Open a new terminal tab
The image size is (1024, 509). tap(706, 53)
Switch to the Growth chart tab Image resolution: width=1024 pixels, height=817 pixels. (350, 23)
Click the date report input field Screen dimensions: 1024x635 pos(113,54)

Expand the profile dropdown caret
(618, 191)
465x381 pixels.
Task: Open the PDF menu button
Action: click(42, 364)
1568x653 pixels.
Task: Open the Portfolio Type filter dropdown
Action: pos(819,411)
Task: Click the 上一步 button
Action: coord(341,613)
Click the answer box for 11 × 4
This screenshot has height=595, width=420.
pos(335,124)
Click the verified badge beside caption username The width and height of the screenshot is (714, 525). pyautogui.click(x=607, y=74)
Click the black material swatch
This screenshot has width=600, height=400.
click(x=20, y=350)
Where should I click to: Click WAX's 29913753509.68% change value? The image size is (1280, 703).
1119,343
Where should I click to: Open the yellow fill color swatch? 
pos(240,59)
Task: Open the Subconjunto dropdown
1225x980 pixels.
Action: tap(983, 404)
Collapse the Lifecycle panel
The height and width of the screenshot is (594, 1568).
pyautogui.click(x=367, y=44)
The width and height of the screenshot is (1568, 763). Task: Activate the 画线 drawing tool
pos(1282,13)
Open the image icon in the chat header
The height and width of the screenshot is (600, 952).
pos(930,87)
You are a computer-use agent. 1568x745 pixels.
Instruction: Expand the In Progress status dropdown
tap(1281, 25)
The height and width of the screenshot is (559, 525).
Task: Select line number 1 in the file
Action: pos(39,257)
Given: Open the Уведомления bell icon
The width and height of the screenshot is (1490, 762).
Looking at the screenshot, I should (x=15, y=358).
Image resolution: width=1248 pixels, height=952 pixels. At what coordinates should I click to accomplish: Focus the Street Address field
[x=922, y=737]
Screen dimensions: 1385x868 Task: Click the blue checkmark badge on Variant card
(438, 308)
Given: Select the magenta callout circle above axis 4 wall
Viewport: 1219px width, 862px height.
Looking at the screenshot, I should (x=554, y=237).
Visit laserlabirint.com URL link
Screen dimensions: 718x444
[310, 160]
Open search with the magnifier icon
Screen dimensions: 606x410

===

What you have to do: Copy out the line holding "Given: Open the Уведомления bell icon" along with all lines after it through the end of the entries, exactly and only these.

Response for this exercise:
Given: Open the Уведомления bell icon
The width and height of the screenshot is (1490, 762).
Looking at the screenshot, I should (x=15, y=358).
Image resolution: width=1248 pixels, height=952 pixels. At what coordinates should I click to accomplish: Focus the Street Address field
[x=922, y=737]
Screen dimensions: 1385x868 Task: Click the blue checkmark badge on Variant card
(438, 308)
Given: Select the magenta callout circle above axis 4 wall
Viewport: 1219px width, 862px height.
Looking at the screenshot, I should (x=554, y=237).
Visit laserlabirint.com URL link
Screen dimensions: 718x444
[310, 160]
Open search with the magnifier icon
Screen dimensions: 606x410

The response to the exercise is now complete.